Identification of chemerin receptor (ChemR23) in human endothelial cells: Chemerin-induced endothelial angiogenesis

Abstract

Chemerin acting via its distinct G protein-coupled receptor CMKLR1 (ChemR23), is a novel adipokine, circulating levels of which are raised in inflammatory states. Chemerin shows strong correlation with various facets of the metabolic syndrome; these states are associated with an increased incidence of cardiovascular disease (CVD) and dysregulated angiogenesis. We therefore, investigated the regulation of ChemR23 by pro-inflammatory cytokines and assessed the angiogenic potential of chemerin in human endothelial cells (EC). We have demonstrated the novel presence of ChemR23 in human ECs and its significant up-regulation (P < 0.001) by pro-inflammatory cytokines, TNF-α, IL-1β and IL-6. More importantly, chemerin was potently angiogenic, as assessed by conducting functional in-vitro angiogenic assays; chemerin also dose-dependently induced gelatinolytic (MMP-2 & MMP-9) activity of ECs (P < 0.001). Furthermore, chemerin dose-dependently activated PI3K/Akt and MAPKs pathways (P < 0.01), key angiogenic and cell survival cascades. Our data provide the first evidence of chemerin-induced endothelial angiogenesis and MMP production and activity.

Introduction

Dysregulated angiogenesis is the hallmark of cardiovascular diseases (CVD), with obesity and metabolic syndrome (MS) being significant contributors to CVD [1]. The metabolic syndrome is associated with excessive accumulation of central body fat. Adipose tissue produces several hormones and cytokines termed ‘adipokines’ having widespread metabolic effects on vascular endothelium [2], [3]. Adipokines also appear to play important roles in the pathogenesis of insulin resistance, diabetes, and atherosclerosis [4]. Moreover, modulation of neo-angiogeneic responses of adipokines has been convincingly demonstrated within adipose tissue, further establishing the link between MS and CVD [5].
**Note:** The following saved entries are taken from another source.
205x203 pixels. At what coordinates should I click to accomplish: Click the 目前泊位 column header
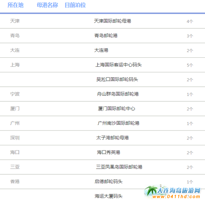75,5
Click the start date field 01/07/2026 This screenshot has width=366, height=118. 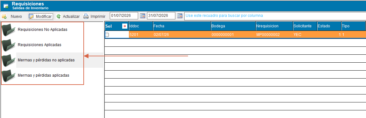point(124,16)
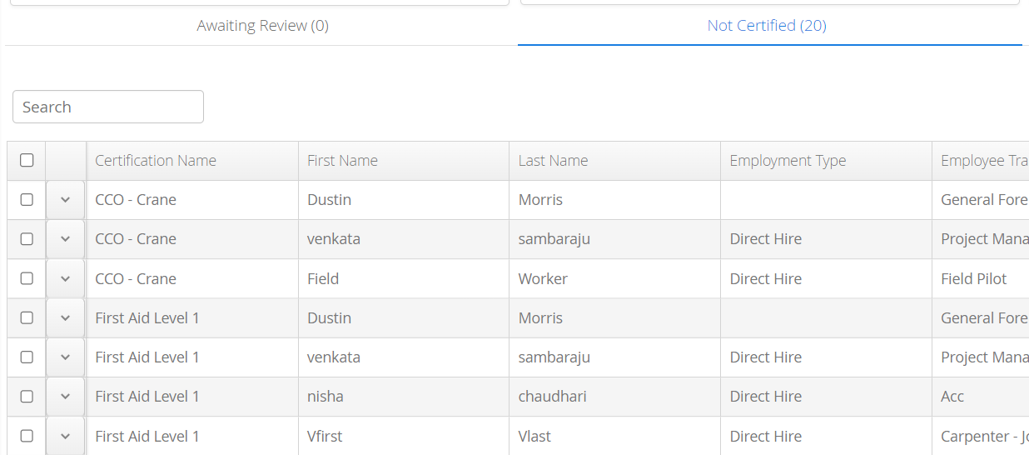This screenshot has height=455, width=1029.
Task: Expand Dustin Morris First Aid Level 1 row
Action: (x=66, y=318)
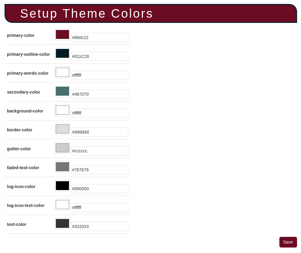301x253 pixels.
Task: Open the primary-words-color swatch picker
Action: [x=62, y=72]
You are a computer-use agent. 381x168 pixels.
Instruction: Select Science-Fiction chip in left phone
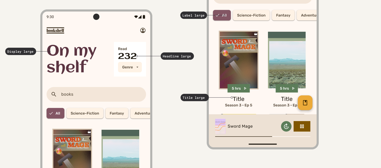85,113
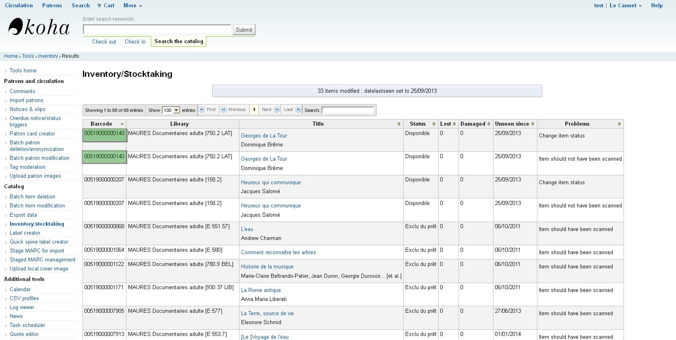This screenshot has width=676, height=340.
Task: Click the catalog search keywords input
Action: (157, 29)
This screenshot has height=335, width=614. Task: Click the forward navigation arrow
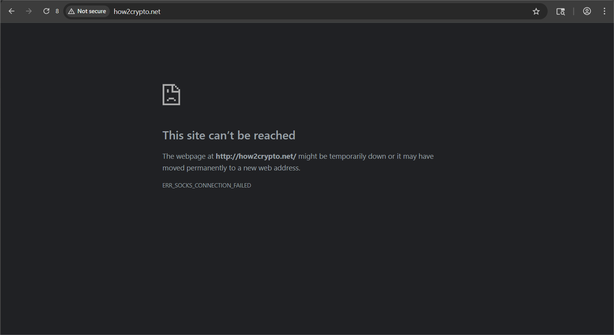coord(29,11)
Chemerin is a recently discovered 16-kDa adipokine and chemoattractant protein that serves as a ligand for the G protein-coupled receptor, CMKLR1 (ChemR23), with a role in adaptive and innate immunity [6], [7]. Furthermore, chemerin is elevated in obesity and shows strong correlation with various facets of the MS, including dyslipidaemia and hypertension; we have recently shown serum and adipose tissue chemerin levels to be increased in women with MS [8], [9]. Others, have reported elevated levels of circulating chemerin in inflammatory states, such as subjects with rheumatoid arthritis who are reported to have increased CVD; inflammation being a key player in immune mediated atherosclerosis [10], [11].

Recently, the chemerin/ChemR23 system has been implicated in mediating cellular migration under inflammatory conditions [12], a prerequisite of endothelial angiogenesis. This is of interest, as it is increasingly evident from the literature that adipokines play a significant role in the induction of atherogenesis and dysregulated angiogenesis [13], [14]. However, no studies to date have described the presence of ChemR23 in human endothelial cells (ECs) and its role in endothelial angiogenesis.
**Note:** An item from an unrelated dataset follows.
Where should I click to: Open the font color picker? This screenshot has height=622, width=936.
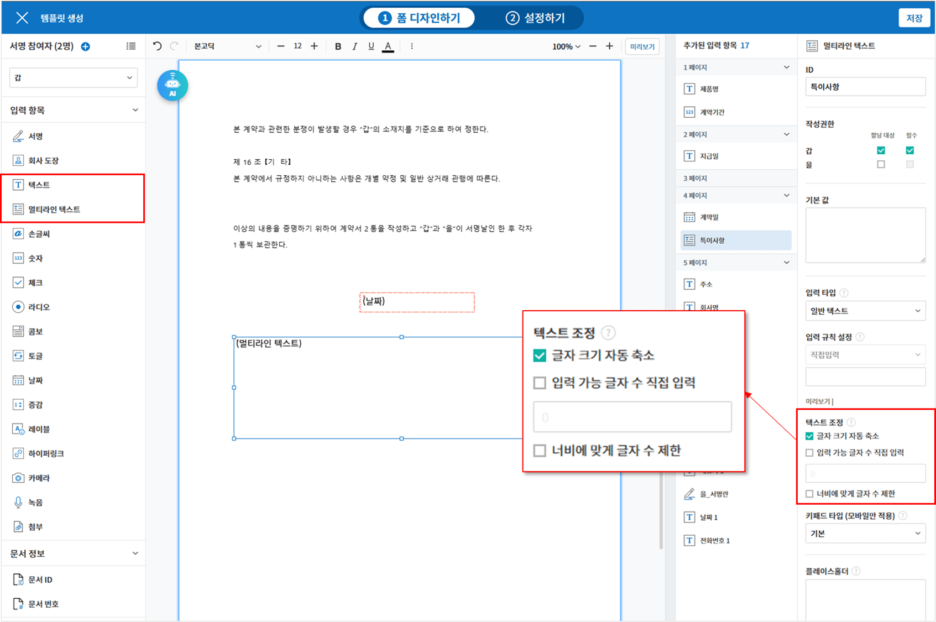click(388, 46)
With the aforementioned, we sought to investigate the possible interplay between chemerin/ChemR23 system and the human endothelium. In the present study, we found and report for the first time the presence of ChemR23 in human ECs, and its regulation by pro-inflammatory cytokines. More importantly, chemerin-induced endothelial angiogenesis and induced multiple signalling cascades including MAPK and Akt pathways and activates endothelial gelatinases (MMP-2/9).